U.S. forces already had repelled the North Korean army almost to the Yalu River, the border with China, causing China to send hundreds of thousands of soldiers into the war. With their help, the North Korean forces fought their way back south.
That's how the war went, inch by inch, mountain by mountain, with one side advancing north of the 38th parallel, then moving back south of it, leading to eventual stalemate.
"There are a lot of things you can't forget," Anderson said. "I can remember days and times vividly. I can see them all in my mind. I did for years. I had that post-traumatic stress."
He has returned to Korea twice since his retirement. From the DMZ, he has viewed Heartbreak Ridge and sites of other long-ago battles, now overgrown and quiet, just patches of rugged countryside in North Korea.
"The DMZ is like a movie," he said. "It's surreal. They're standing there, the North Korean and South Korean soldiers, trying to look tough. They're maintaining vigilance along that line.
"And here are all kinds of tourists going up to look."
A matter of honor
Val Soto won't go back.
At 81, he's a retired forklift operator who spent almost 25 years in the Air Force. But in 1953, as the Korean War slowly drew to an end, he was a kid from Oakland manning a radar van near the front lines that helped direct bombers to reach their targets.
Late that spring, attached to the 5th Marine Division two dozen miles outside Panmunjom, his crew was overrun by North Korean soldiers.
"Infiltrators came through our lines looking for the little piece of radar on the van," said Soto, who lives in Sacramento. "They hit us all night."
The attack left him wounded in the leg and head: To this day, he's not sure exactly what happened.

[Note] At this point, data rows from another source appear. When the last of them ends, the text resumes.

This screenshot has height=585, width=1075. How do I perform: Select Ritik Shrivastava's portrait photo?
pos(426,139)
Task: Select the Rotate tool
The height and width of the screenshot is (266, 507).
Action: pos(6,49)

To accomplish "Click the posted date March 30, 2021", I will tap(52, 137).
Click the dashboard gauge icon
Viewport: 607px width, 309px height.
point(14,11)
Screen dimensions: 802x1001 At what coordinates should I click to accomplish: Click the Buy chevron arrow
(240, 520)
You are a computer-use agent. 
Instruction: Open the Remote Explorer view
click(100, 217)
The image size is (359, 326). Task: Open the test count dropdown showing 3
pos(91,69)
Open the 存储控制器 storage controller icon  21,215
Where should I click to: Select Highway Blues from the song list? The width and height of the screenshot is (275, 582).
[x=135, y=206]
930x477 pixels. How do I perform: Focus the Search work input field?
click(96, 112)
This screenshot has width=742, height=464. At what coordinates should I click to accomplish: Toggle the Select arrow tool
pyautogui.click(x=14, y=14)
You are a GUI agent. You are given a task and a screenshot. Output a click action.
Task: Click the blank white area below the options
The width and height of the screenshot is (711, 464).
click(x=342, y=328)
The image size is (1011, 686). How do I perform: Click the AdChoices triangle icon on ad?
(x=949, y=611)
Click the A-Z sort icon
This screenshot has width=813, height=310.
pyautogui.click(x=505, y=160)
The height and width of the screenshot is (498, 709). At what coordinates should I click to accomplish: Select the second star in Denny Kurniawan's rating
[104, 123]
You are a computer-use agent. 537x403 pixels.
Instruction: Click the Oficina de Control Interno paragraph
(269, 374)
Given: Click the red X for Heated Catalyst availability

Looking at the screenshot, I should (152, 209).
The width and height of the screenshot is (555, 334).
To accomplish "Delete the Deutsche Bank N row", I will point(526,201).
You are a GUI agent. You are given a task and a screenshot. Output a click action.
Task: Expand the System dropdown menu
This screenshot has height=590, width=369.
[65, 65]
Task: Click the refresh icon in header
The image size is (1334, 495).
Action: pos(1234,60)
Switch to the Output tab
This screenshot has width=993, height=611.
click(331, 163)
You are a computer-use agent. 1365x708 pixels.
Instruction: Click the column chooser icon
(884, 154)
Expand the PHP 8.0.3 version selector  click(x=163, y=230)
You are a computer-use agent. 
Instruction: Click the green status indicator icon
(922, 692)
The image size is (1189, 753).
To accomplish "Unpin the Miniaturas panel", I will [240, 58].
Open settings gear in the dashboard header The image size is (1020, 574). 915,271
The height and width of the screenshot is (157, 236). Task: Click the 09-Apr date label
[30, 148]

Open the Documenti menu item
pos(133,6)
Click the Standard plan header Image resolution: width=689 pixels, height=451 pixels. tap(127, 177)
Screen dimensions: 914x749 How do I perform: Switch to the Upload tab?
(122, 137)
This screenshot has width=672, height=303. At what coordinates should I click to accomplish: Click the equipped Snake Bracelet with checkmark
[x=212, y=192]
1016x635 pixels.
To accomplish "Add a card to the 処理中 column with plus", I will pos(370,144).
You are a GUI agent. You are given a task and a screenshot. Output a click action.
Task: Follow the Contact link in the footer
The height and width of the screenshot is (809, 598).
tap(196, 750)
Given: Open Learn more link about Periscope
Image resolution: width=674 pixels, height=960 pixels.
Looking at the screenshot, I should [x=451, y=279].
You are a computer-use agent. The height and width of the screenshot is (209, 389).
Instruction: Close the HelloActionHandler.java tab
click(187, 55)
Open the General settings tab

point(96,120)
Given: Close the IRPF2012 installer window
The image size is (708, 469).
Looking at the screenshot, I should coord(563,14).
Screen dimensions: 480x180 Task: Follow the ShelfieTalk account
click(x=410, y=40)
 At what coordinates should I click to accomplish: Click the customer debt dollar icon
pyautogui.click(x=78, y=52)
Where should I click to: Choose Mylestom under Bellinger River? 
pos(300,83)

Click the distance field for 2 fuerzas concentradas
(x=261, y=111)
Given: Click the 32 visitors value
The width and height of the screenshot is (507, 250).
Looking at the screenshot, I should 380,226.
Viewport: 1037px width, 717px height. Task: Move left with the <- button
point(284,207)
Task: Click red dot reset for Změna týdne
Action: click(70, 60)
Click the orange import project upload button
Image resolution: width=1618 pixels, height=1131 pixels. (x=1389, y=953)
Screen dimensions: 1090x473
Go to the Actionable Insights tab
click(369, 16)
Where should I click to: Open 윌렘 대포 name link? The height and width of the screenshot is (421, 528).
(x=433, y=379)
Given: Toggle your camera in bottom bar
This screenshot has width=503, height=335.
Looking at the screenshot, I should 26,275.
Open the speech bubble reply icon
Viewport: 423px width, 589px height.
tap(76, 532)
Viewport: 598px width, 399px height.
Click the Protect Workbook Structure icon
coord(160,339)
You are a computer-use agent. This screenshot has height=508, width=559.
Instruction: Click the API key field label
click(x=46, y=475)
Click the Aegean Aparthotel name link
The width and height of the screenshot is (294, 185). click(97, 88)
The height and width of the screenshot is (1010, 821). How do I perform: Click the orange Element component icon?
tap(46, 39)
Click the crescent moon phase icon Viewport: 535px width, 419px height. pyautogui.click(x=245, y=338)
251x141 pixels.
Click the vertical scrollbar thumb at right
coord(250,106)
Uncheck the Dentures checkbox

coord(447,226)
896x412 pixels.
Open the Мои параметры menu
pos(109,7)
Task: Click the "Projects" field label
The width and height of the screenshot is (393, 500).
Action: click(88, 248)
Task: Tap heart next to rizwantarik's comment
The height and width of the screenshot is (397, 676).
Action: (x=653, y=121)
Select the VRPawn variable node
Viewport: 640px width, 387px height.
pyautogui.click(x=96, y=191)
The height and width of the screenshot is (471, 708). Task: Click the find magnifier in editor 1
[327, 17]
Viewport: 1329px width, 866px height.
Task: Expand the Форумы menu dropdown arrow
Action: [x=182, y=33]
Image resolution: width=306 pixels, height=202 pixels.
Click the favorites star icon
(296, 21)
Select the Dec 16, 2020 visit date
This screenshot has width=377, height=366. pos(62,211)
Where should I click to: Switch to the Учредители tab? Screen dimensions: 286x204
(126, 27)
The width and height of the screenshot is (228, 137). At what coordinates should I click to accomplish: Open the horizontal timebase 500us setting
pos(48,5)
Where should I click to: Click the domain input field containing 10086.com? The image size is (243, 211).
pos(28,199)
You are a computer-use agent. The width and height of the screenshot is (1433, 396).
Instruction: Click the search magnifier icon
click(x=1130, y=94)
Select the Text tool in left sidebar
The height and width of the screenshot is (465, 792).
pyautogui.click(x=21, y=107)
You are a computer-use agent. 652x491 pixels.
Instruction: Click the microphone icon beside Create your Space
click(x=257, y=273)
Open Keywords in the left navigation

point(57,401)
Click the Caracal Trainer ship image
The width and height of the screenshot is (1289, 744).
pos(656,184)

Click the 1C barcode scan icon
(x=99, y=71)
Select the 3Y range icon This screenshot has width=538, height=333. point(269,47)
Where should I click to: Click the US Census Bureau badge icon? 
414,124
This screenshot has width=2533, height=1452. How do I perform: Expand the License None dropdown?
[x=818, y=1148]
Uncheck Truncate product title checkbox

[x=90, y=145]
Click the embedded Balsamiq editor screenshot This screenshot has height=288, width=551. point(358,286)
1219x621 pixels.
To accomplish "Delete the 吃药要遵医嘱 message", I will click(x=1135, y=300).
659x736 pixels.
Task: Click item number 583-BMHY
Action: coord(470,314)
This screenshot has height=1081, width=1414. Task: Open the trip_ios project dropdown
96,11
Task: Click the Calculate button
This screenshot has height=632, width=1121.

When he woke up on a troop train, he couldn't see. Surgery at a military hospital eventually restored his sight.
He was still hospitalized when the armistice was signed.
"They called the war a 'peace action,' " he said. "You see movies about World War II and Vietnam, but there's very little about Korea.
"It's forgotten, but we know what we went through."
They sacrificed. The forgotten warriors left their buddies and part of their own youth behind in a land far from home. They live now with the ailments of old age as well as the ailments left by their war, such as neuropathy and bone damage related to frost injuries.
But they served.
Before he volunteered for the Special Forces unit, John Connor was part of Gen. Douglas MacArthur's honor guard in Tokyo.
"I got a letter there one day from my childhood buddy who'd gone to Korea," Connor said. "He said, 'For God's sake, don't come here.' He was horrified by the carnage.
"But going was a matter of honor."
A week later, his friend was reported missing in action. He's still listed as MIA today.